-- Opening Marker --

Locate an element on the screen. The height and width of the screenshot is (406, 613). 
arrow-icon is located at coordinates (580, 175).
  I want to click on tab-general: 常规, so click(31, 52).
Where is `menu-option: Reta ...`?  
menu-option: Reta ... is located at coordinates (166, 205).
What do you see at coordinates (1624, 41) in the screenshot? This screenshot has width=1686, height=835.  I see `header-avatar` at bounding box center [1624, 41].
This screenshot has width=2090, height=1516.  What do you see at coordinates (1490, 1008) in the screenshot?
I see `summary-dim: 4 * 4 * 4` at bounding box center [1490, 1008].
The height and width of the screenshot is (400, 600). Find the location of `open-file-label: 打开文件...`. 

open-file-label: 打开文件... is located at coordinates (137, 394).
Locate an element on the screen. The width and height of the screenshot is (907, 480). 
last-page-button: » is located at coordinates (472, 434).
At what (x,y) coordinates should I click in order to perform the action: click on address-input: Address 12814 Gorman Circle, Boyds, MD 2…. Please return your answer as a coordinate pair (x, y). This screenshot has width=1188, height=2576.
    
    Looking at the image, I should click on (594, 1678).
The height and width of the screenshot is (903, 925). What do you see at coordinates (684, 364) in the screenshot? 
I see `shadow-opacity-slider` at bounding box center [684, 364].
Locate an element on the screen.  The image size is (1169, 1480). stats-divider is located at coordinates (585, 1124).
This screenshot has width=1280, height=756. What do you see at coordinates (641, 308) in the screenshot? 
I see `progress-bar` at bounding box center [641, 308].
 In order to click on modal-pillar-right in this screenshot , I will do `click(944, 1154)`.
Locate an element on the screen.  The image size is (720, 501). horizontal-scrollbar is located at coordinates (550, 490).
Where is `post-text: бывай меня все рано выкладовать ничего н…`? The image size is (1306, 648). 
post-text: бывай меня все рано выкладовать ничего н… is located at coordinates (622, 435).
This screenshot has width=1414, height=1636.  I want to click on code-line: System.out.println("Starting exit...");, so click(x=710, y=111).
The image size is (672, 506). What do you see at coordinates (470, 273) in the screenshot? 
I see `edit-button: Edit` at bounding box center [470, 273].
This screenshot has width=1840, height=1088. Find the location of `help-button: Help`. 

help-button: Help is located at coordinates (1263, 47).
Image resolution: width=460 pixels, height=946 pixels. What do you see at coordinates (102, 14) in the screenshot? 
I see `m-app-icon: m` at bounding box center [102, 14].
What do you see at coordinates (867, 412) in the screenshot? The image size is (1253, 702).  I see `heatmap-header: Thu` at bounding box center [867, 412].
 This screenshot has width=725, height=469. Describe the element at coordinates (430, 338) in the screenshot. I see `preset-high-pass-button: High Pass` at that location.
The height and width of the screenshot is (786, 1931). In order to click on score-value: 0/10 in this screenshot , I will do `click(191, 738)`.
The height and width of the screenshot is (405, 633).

-- Closing Marker --

** Problem statement **
Quote the lines starting at the one containing "At what (x,y)" and ending at the one containing "Looking at the", both included, and nothing else.

** Solution for this exercise **
At what (x,y) coordinates should I click in order to perform the action: click on address-input: Address 12814 Gorman Circle, Boyds, MD 2…. Please return your answer as a coordinate pair (x, y). This screenshot has width=1188, height=2576.
    
    Looking at the image, I should click on (594, 1678).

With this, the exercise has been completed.